Obligatory Hall of Fame Post; Good Job, BBWAA

MANDATORY CREDIT US PRESSWIRE Kenny Lofton

A few days ago the Baseball Writers Association of America voted for the 2013 class of Hall of Fame eligible players and, to no one’s surprise, not one player was elected. The supposed reasons as to why pollute the media and shall remain absent from this post. Instead, I will commend the BBWAA for successfully denying the well-earned spots as immortal memories of players from yesteryear.

I don’t know when or why the National Baseball Hall of Fame strayed away from its slogan of preserving history, honoring excellence, and connecting generations, but the fact of the matter is that it has. Now baseball’s highest honor has become a statistical and subjective pedestal that unjustly praises men.

We could go on for days on why Mark McGwire, Sammy Sosa, Roger Clemens, and Barry Bonds cheated the sport; We could speculate all we want about Jeff Bagwell and Mike Piazza being accused of using performance enhancing drugs;  We could even discuss infinitely that players like Jack Morris and Kenny Lofton didn’t meet HOF requirements statistically. But what we cannot do, however, is say these men were not a part of baseball’s rich history.

The all-time hits king of baseball Pete Rose – heck, if anyone should be remembered and honored, it’s him – will most likely be remembered by future generations, if left to the Hall, as a gambling man who had a terrible reality TV show on TLC.
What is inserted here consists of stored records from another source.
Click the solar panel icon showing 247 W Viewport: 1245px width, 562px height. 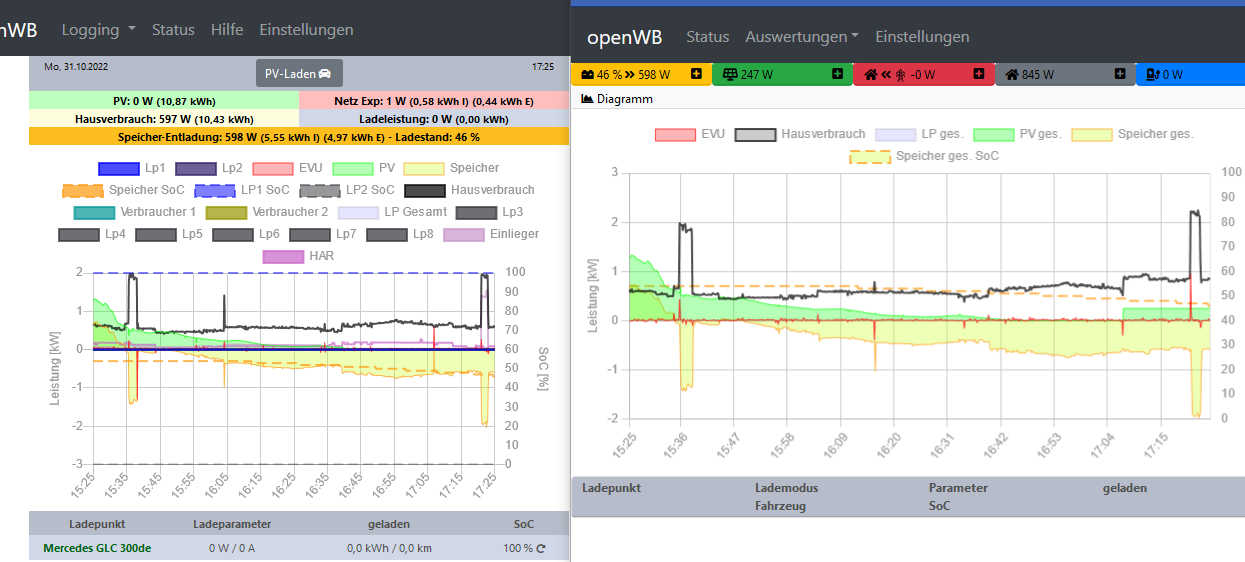coord(731,74)
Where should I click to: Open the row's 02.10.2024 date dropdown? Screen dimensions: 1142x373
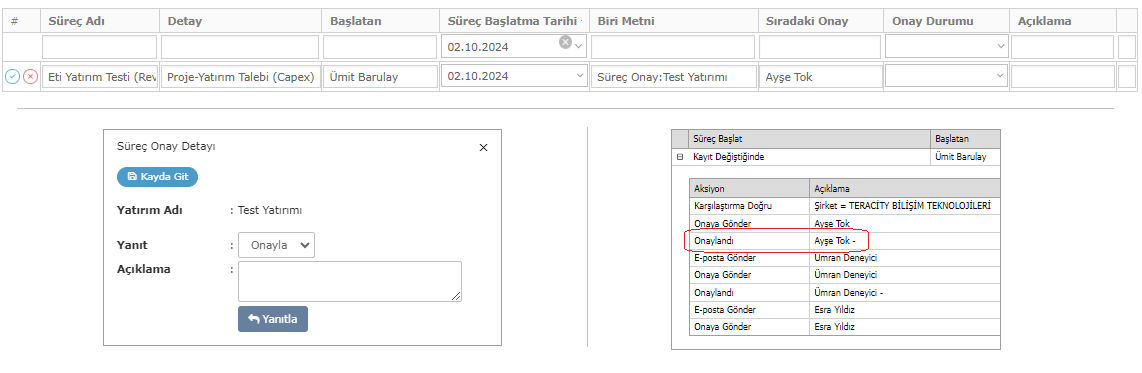click(x=579, y=76)
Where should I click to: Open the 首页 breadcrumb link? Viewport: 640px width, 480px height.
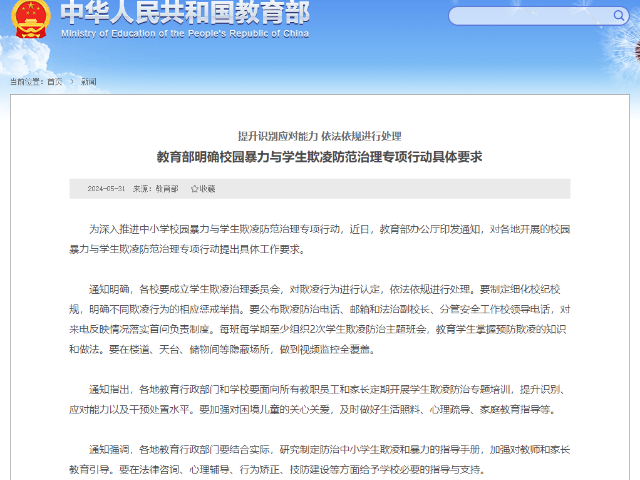point(57,80)
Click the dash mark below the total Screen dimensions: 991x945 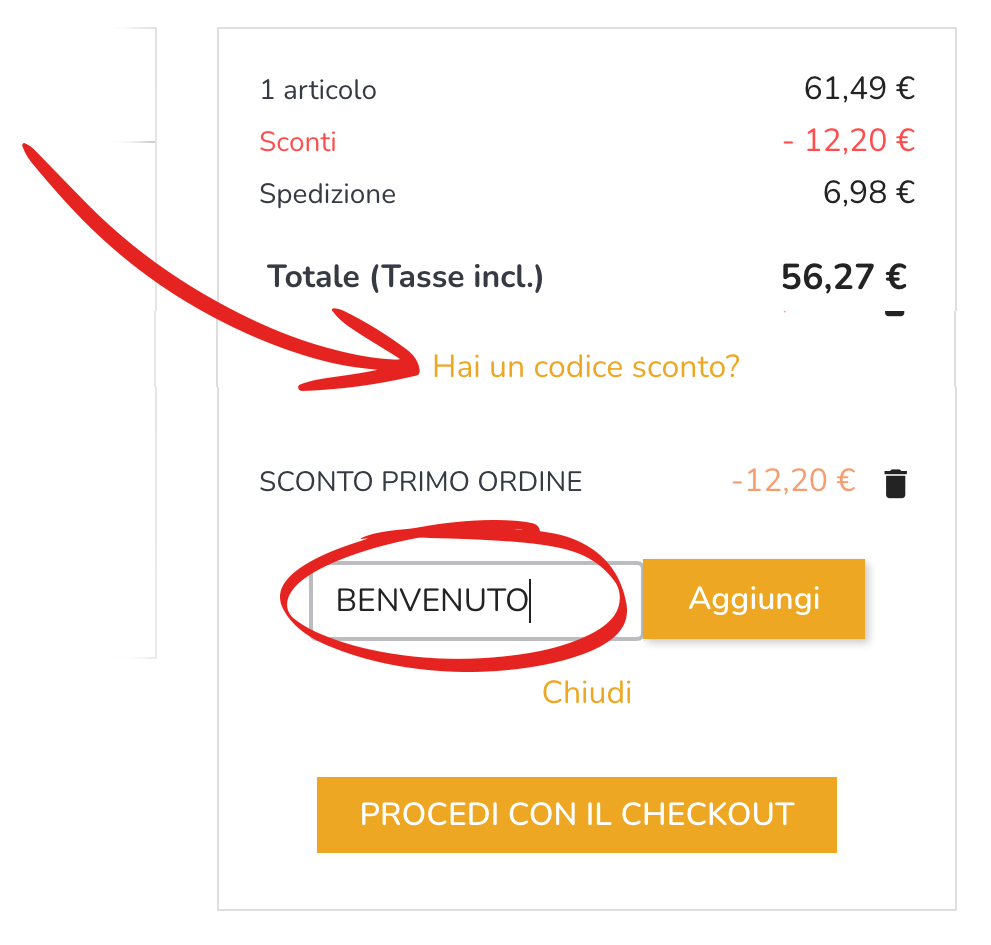(x=894, y=314)
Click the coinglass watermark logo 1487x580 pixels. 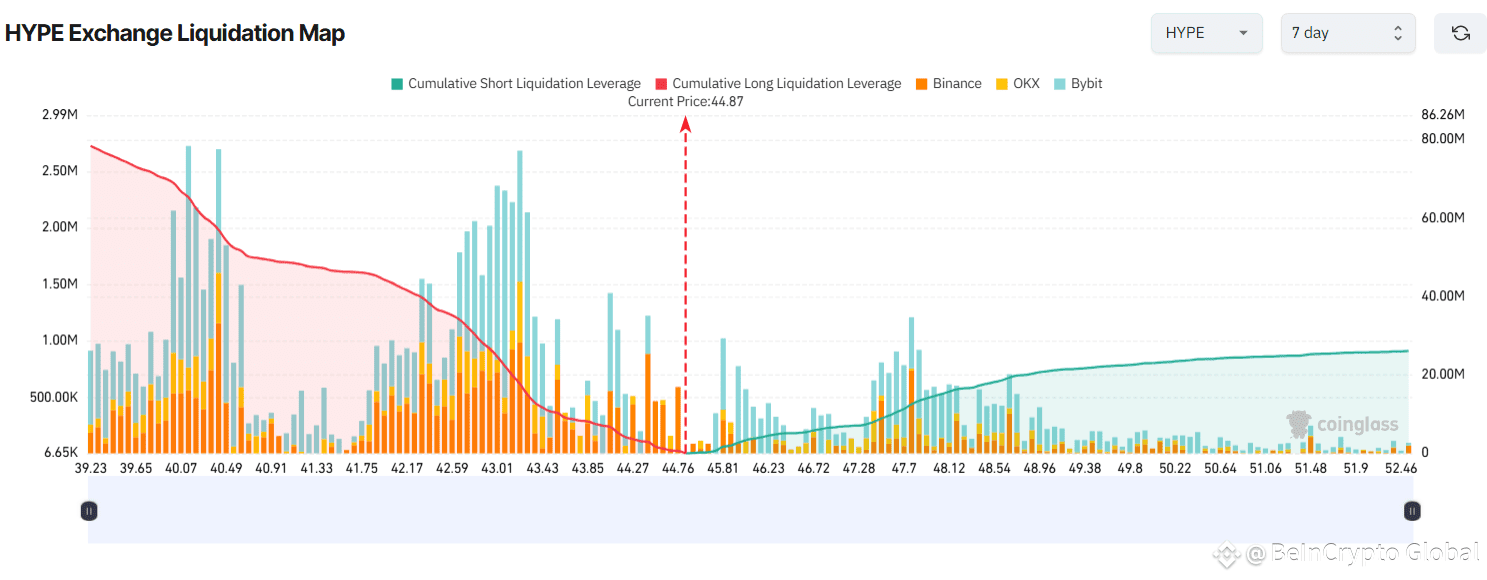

I ask you, BBWAA: What has given you the right to erase the effects these men have left on our lives as fans of the sport?  Last I checked, you were appointed to your position as a voter because you have covered the same impact moments these men have created. Your job isn’t to state your opinion as to who was clean nor who was excellent – it’s to document!

If indeed the Hall of Fame’s mission is to preserve history, you must preserve all of it.

As a fan of baseball, all I think of is sharing the joy this game’s brought to me. There is absolutely no way that I will not remember Lofton’s homerun in the 2007 ALCS off Daisuke Matsuzaka, where he outsmarted a rookie; There is no way I will not remember the homerun race of 1998 between Sosa and McGwire; There is no way I will not remember Craig Biggio’s intangibles as a baseball player. You may take away their rightful place as immortals in the Hall, but not from my memories.